╭─ DATASET CONTENT
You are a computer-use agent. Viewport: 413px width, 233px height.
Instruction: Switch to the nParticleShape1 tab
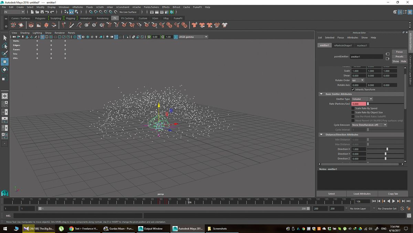[x=343, y=45]
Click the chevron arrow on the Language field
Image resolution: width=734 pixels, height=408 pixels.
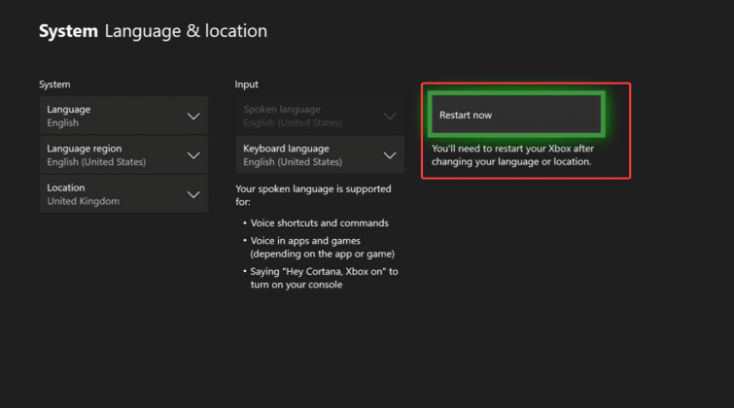(x=193, y=117)
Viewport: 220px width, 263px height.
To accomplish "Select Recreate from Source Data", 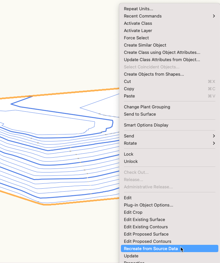I will (x=151, y=248).
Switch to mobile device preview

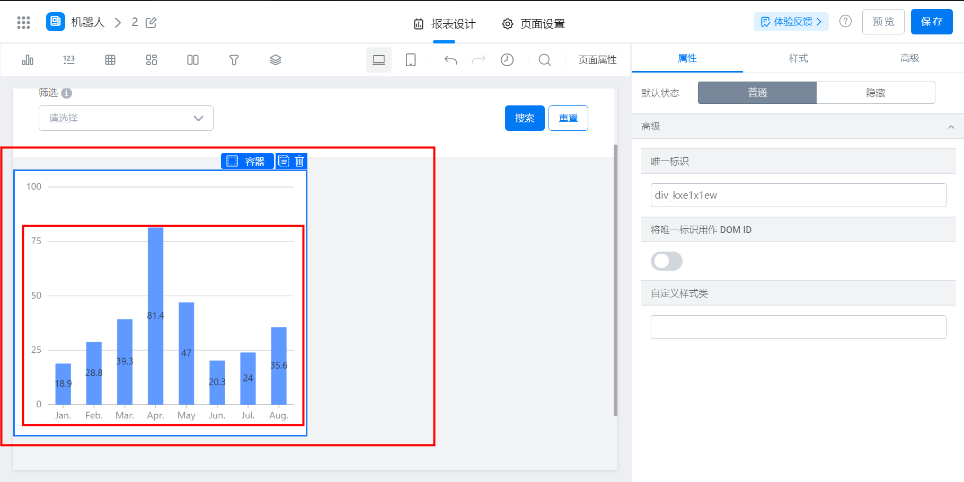point(411,60)
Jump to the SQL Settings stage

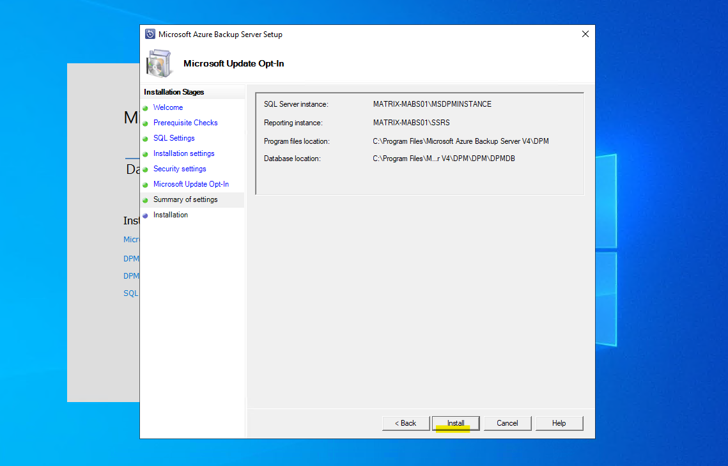pos(174,138)
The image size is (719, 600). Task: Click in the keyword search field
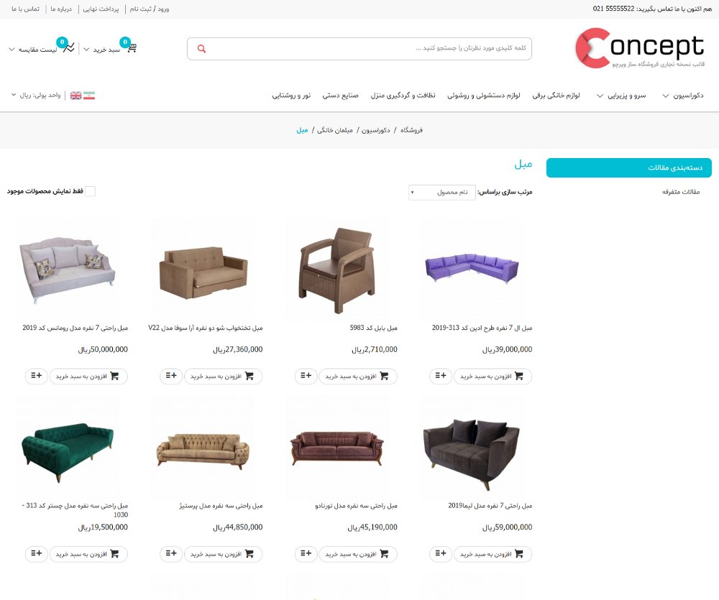(x=367, y=49)
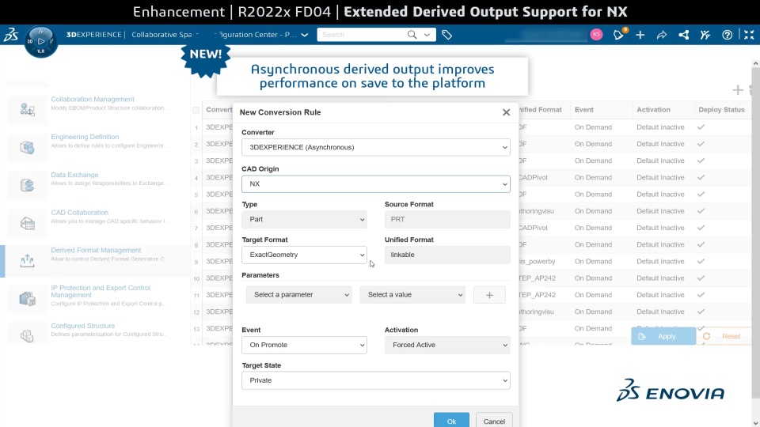Open the help question mark icon

point(728,35)
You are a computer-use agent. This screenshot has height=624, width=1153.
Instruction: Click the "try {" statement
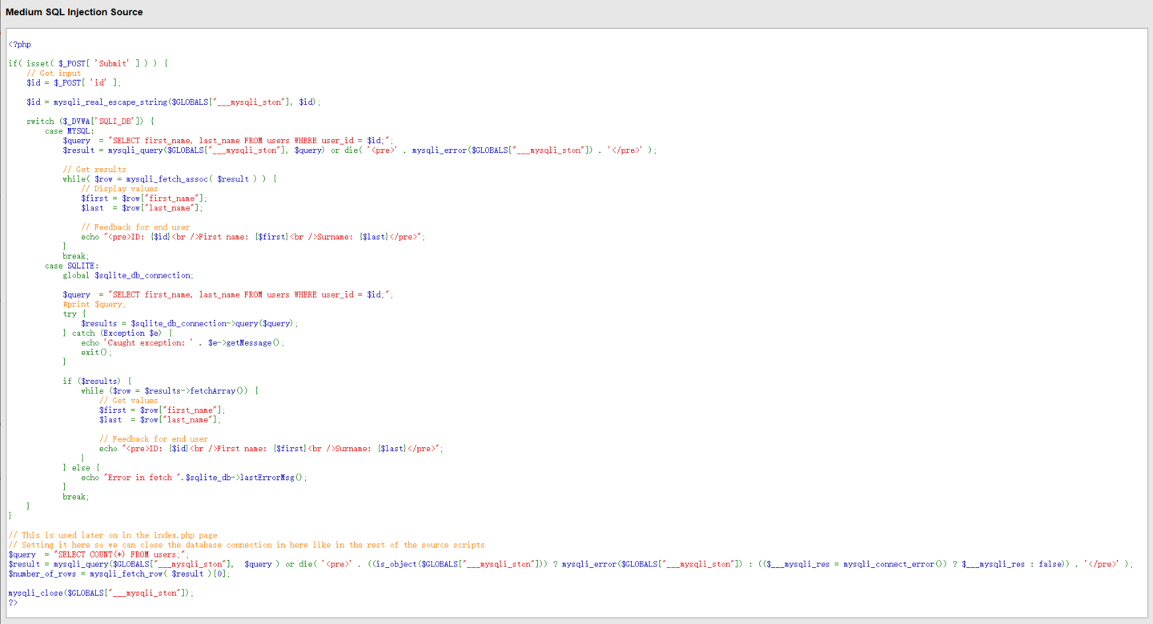click(x=74, y=314)

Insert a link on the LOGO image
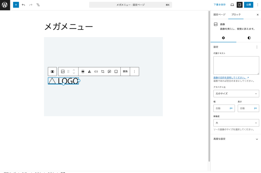(96, 71)
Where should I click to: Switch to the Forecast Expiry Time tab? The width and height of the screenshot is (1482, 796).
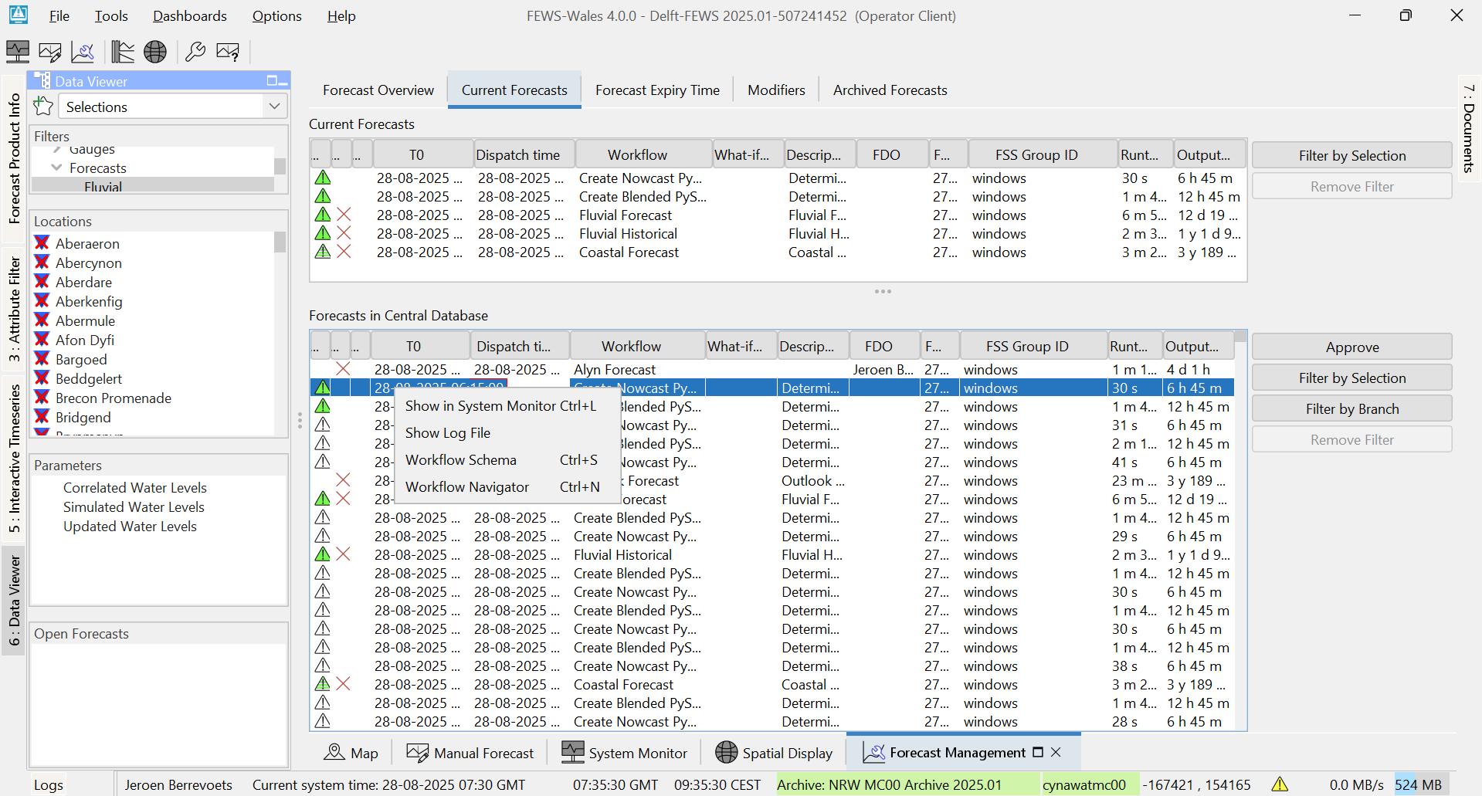coord(656,90)
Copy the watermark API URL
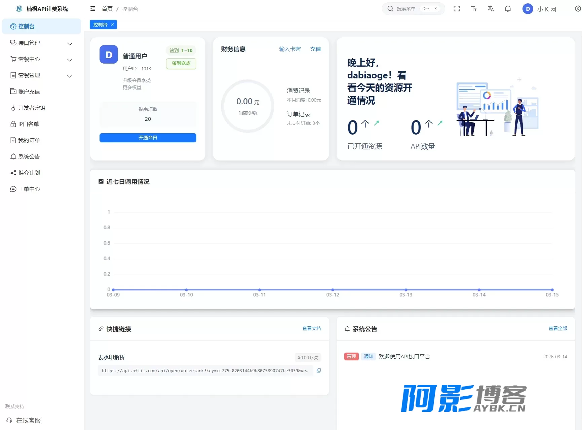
╰─
- PROBLEM
Start with the line holding "Jump to the SQL Settings stage" and repeat exactly every line through the final line of the records above, but no pictures and nothing more.

- OUTPUT FOR THIS EXERCISE
Jump to the SQL Settings stage

pos(174,138)
The image size is (719, 600). Task: Click in the keyword search field
(x=367, y=49)
Open the help question mark icon

point(728,35)
You are a computer-use agent. This screenshot has height=624, width=1153.
Instruction: Click the "try {" statement
click(x=74, y=314)

Insert a link on the LOGO image
(96, 71)
Where should I click to: Switch to the Forecast Expiry Time tab? The width and height of the screenshot is (1482, 796).
coord(656,90)
Copy the watermark API URL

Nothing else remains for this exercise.